Media Molecule, the creators of LittleBigPlanet and Tearaway, released this extraordinary sandbox game in 2020, giving gamers a space to create art. Dreams invites players to create video games, audiovisual experiences, and game assets, which they can share or remix for use in other creations.
Players control an “imp” that acts as a mouse cursor to interact in creating new items and characters and manipulating objects by grabbing and pulling them. After completing the tutorial on creating objects and characters, movies, and games, players gain full access to tools to create for as long as their imagination allows.
19. Valheim

Valheim features a Viking world where players must craft tools, build shelters, and fight enemies to survive. The game plays as an open-world survival sandbox, with every world procedurally generated and split into several biomes from mountains to oceans. Each biome contains unique enemies, items, and bosses, which expands players’ horizons in foraging, hunting, mining, and farming.
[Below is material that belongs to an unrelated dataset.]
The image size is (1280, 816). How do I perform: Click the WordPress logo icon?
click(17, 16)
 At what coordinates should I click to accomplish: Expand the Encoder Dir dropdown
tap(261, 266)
In addition, the game utilizes a skill-level system that stimulates players with RPG mechanics, with up to 100 levels to attain for each skill. Valheim tasks players with summoning and defeating six bosses in different biomes. Beyond this objective, players enjoy the creative freedom to develop their own Viking settlements and survive the Norse wildlife.
20. My Time at Sandrock

My Time At Sandrock combines elements of farm life sims and RPGs and sends players into an open-world sandbox. In a world destroyed by previous civilizations, this game tasks players with building up the town of Sandrock by gathering resources and farming, crafting items, and exploring the dungeons and ruins of the old world.
Out in the wilds, monsters threaten Sandrock’s safety and demand players engage in hack-and-slash combat. In addition to quests and resource gathering, players build relationships with NPCs, uncovering backstories and following interconnecting storylines. Over time, players can witness the changes in town and experience the wholesome themes this game has to offer.